*** Opening Data provided ***

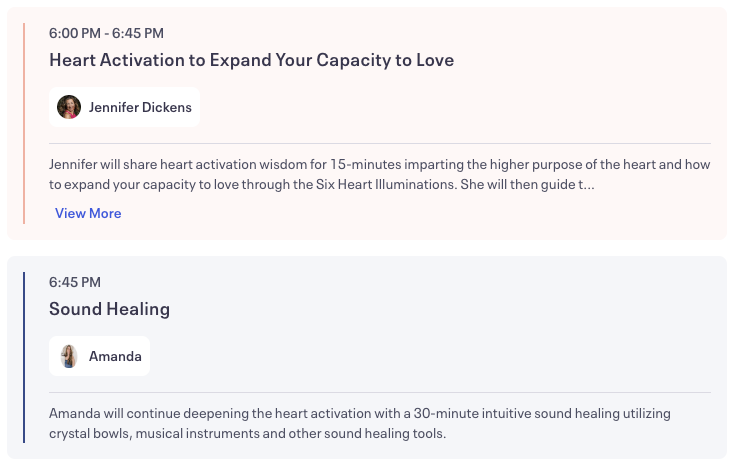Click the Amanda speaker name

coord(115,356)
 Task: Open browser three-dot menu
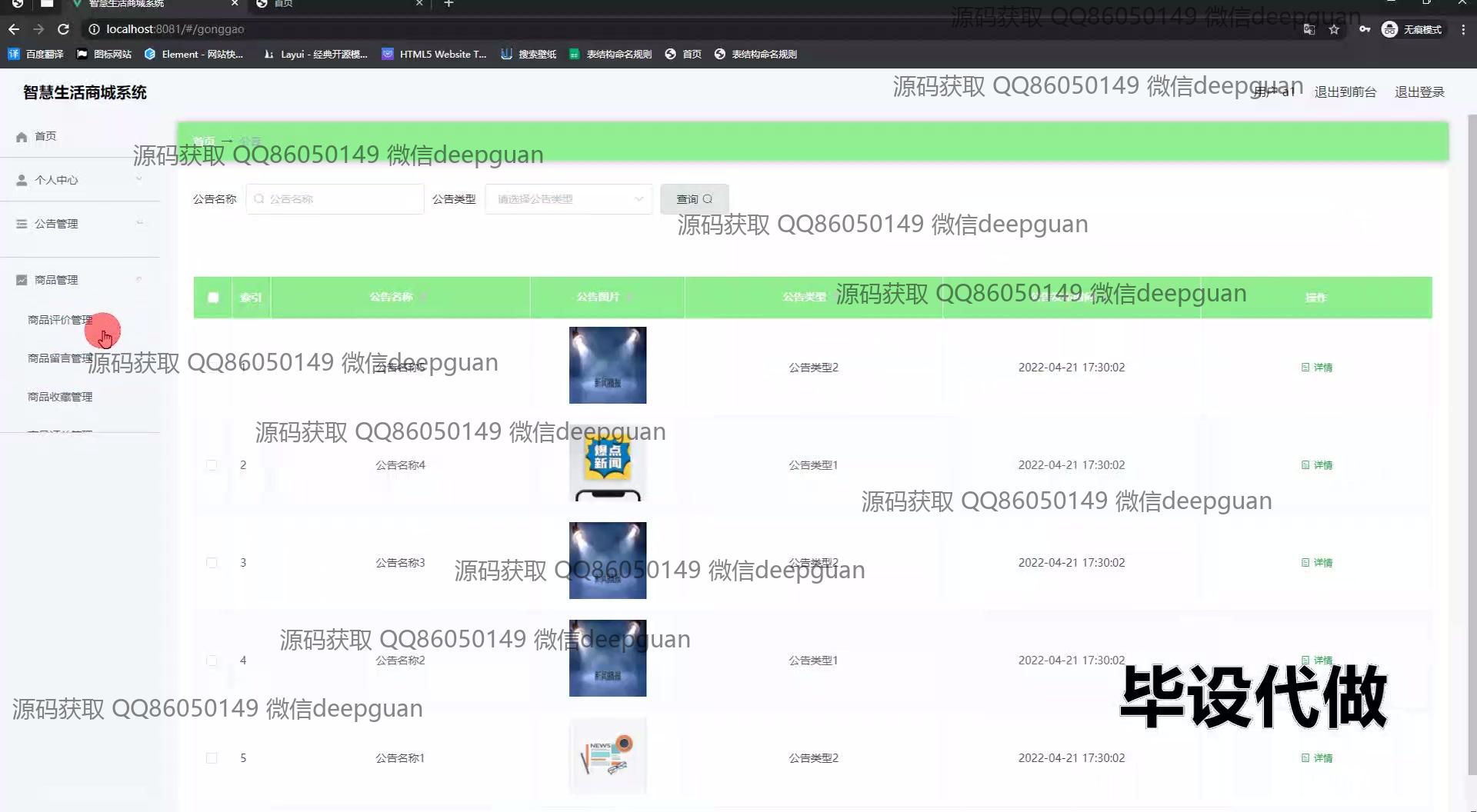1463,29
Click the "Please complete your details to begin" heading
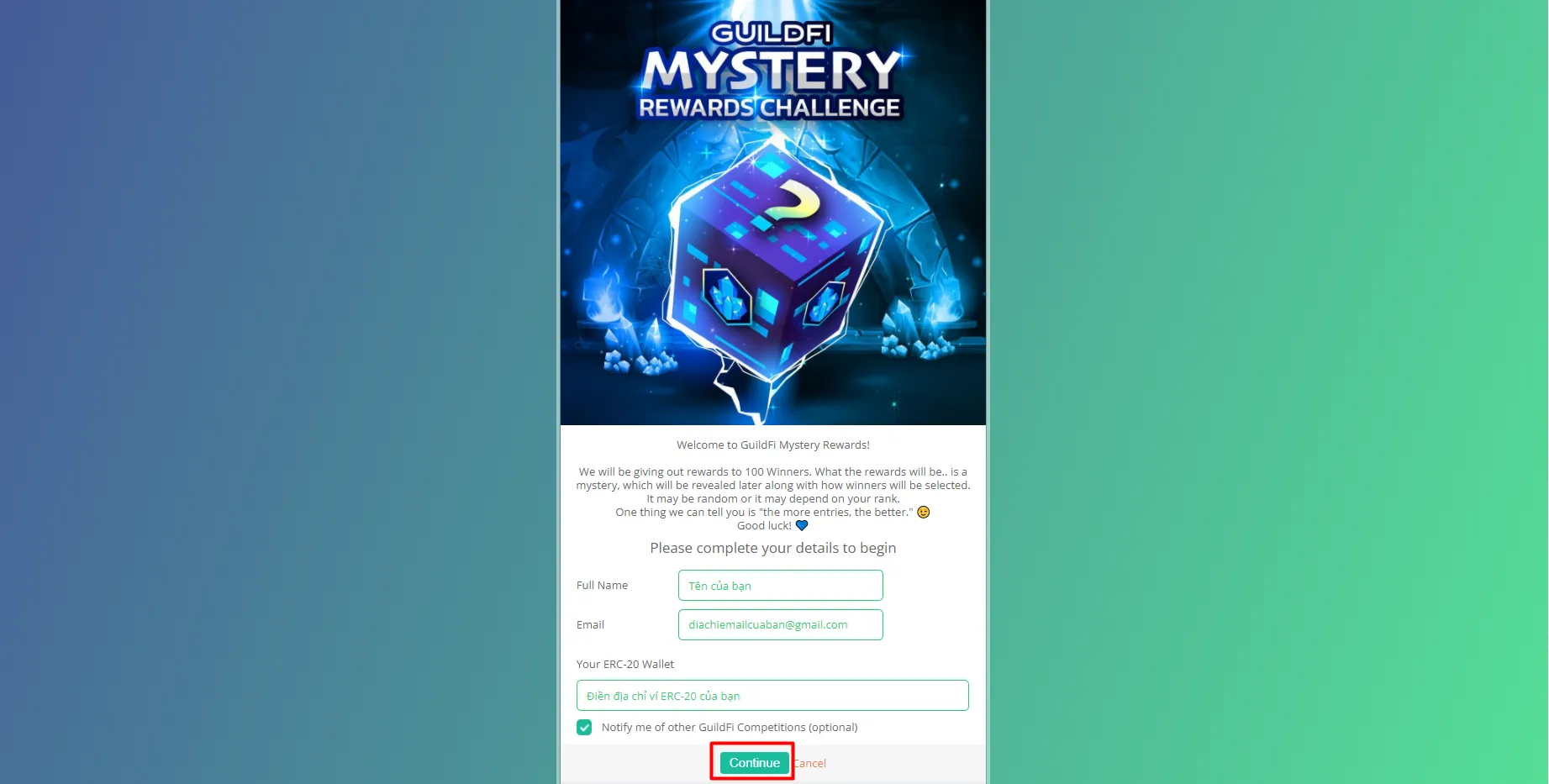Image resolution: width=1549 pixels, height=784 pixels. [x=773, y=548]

*** Closing Data provided ***

Your objective:
Copy the lines of the records, beginning where the line containing "complete your details" appears and continuing through the final line, exactly and with no pictures.

Your response:
Click the "Please complete your details to begin" heading
Image resolution: width=1549 pixels, height=784 pixels. [x=773, y=548]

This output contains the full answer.